Building a QPU simulator in Julia - Part 6
The Quantum Fourier Transform (QFT) is an important quantum operation and an essential part of the period finding step needed for Shor’s algorithm. It can be built as a quantum circuit but it’s very easy to build its unitary matrix directly, the details are in the Wikipedia article. In Julia, this was even easier than I expected. Once we have calculated a couple of constants, we can use a 2-d for
comprehension to create the individual elements of the array in a single line.
function qft(n)
N = 2^n
ω = exp(2 * π * im / N)
a = 1 / sqrt(N)
[a * ω^(i*j) for i in 0:N-1, j in 0:N-1]
end
Here $n$ is the number of bits and $N$ the size of the matrix, which as we know grows exponentially with the number of bits. $ω$ is the first complex $N^{th}$ root of unity and $a$ the normalising factor. The comprehension runs over both axis $i$ and $j$ computing the element at each position.
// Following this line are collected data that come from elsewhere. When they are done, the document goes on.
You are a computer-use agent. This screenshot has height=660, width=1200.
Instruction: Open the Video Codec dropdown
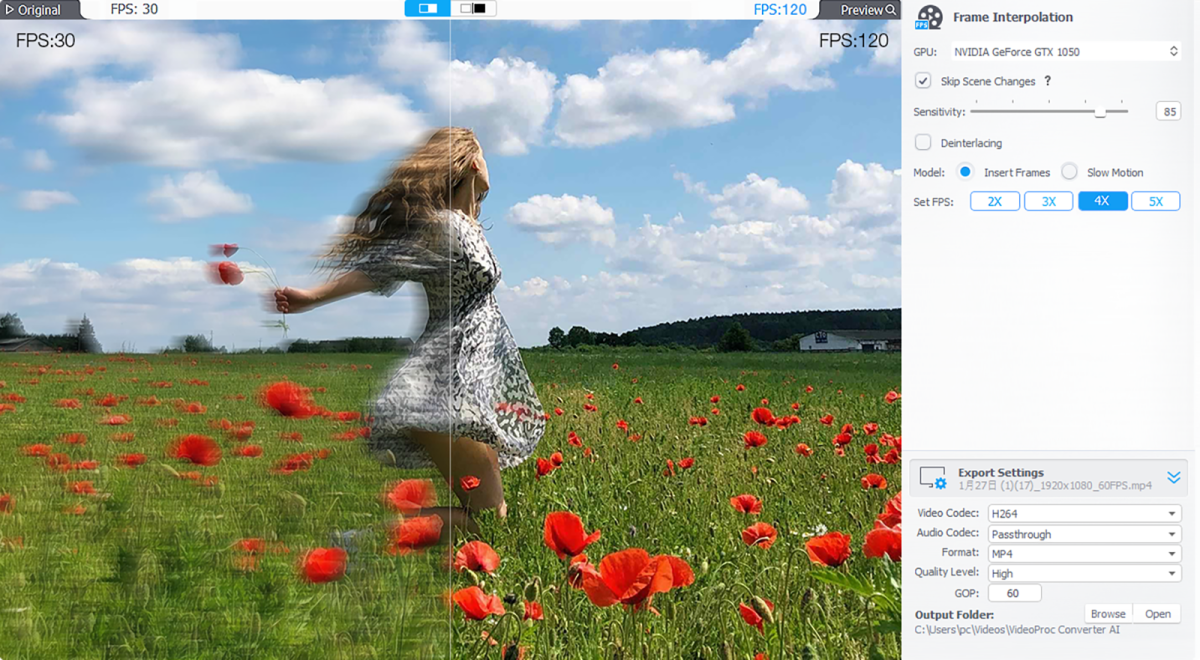(x=1084, y=514)
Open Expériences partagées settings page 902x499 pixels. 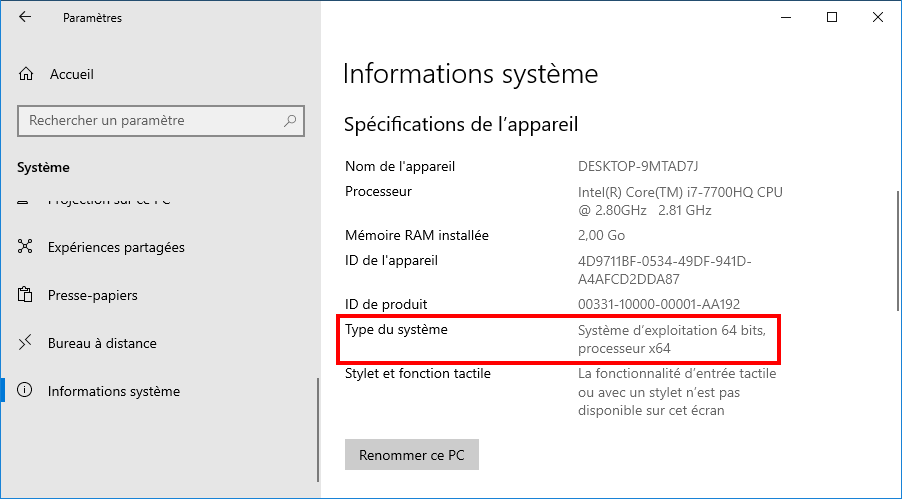point(116,247)
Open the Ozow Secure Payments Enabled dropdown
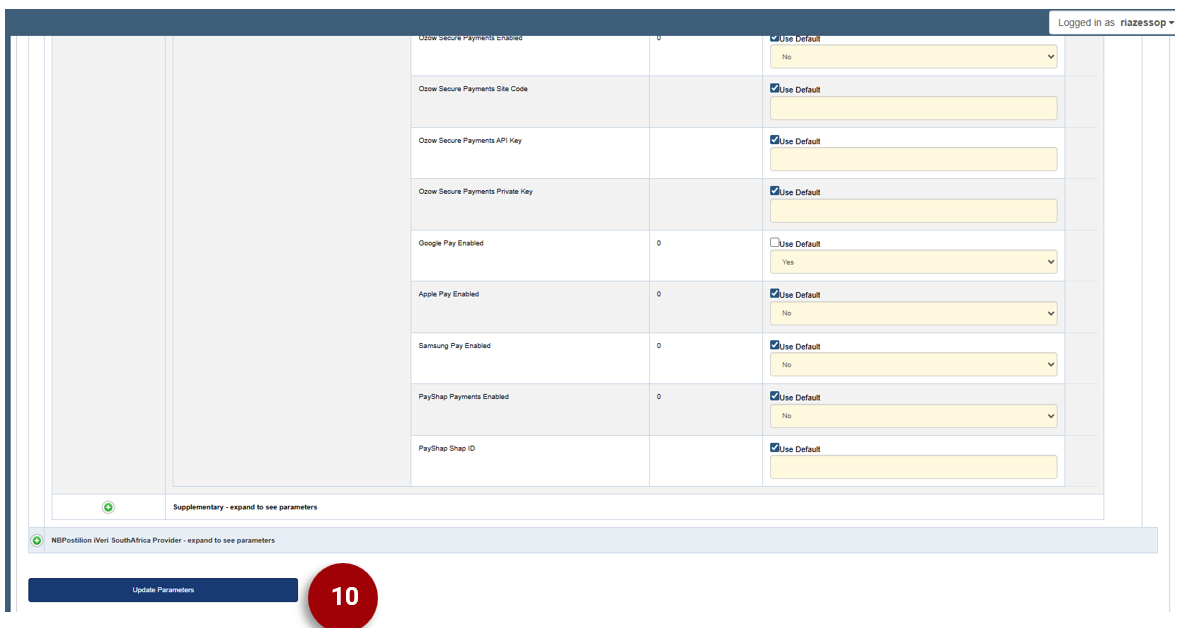Screen dimensions: 1191x628 tap(913, 57)
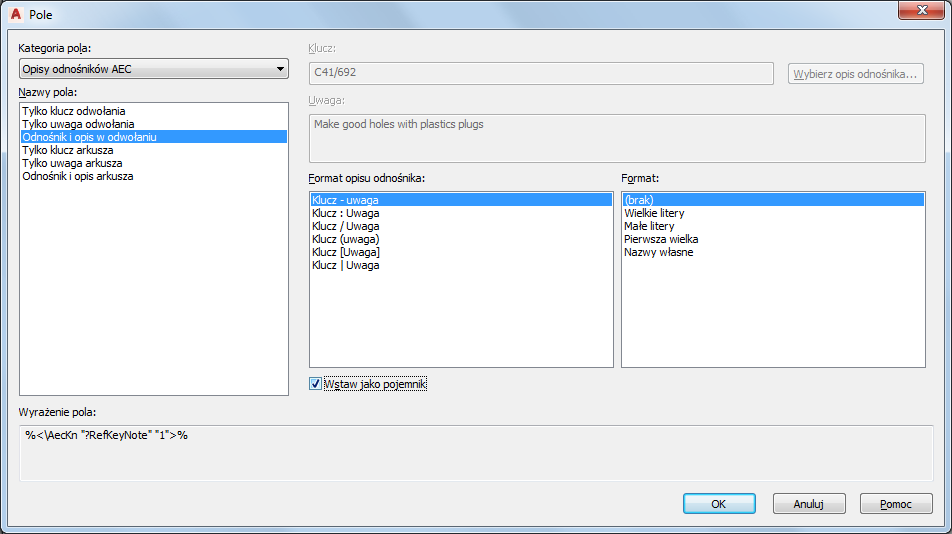The image size is (952, 534).
Task: Select 'Klucz [Uwaga]' format option
Action: [461, 252]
We can test this against the example from the Wikipedia article:
@test qft(2) ≈ 0.5 * [1 1 1 1; 1 im -1 -im; 1 -1 1 -1; 1 -im -1 im]
In the above it’s going to generate complex numbers with Float64 precision. For our quantum gates this level of precision is not necessary and uses more memory. A few tweaks to the function will use Float32 instead.
function qft(n)
N = 2^n
ω = exp(2f0 * π * im / N)
a = 1f0 / sqrt(Float32(N))
[a * ω^(i*j) for i in 0:N-1, j in 0:N-1]
end
And test that it does indeed generate the correct type.
@test typeof(qft(2)) == Array{Complex{Float32},2}
What about the performance? Let’s generate the QFT for different numbers of bits.
> @time qft(11)
0.384501 seconds (6 allocations: 32.000 MiB, 11.74% gc time)
2048×2048 Array{Complex{Float32},2}
> @time qft(12)
1.469458 seconds (6 allocations: 128.000 MiB, 3.34% gc time)
4096×4096 Array{Complex{Float32},2}
> @time qft(13)
6.037579 seconds (6 allocations: 512.000 MiB, 0.74% gc time)
8192×8192 Array{Complex{Float32},2}
> @time qft(14)
25.163830 seconds (6 allocations: 2.000 GiB, 0.20% gc time)
16384×16384 Array{Complex{Float32},2}
The exponential increase in time and space is evident and we quickly reach practical limits. The array is dense because the values are always non-zero but since the calculation time is relatively small there could be considerable advantage using a ComputedArray
instead of a normal array in this case.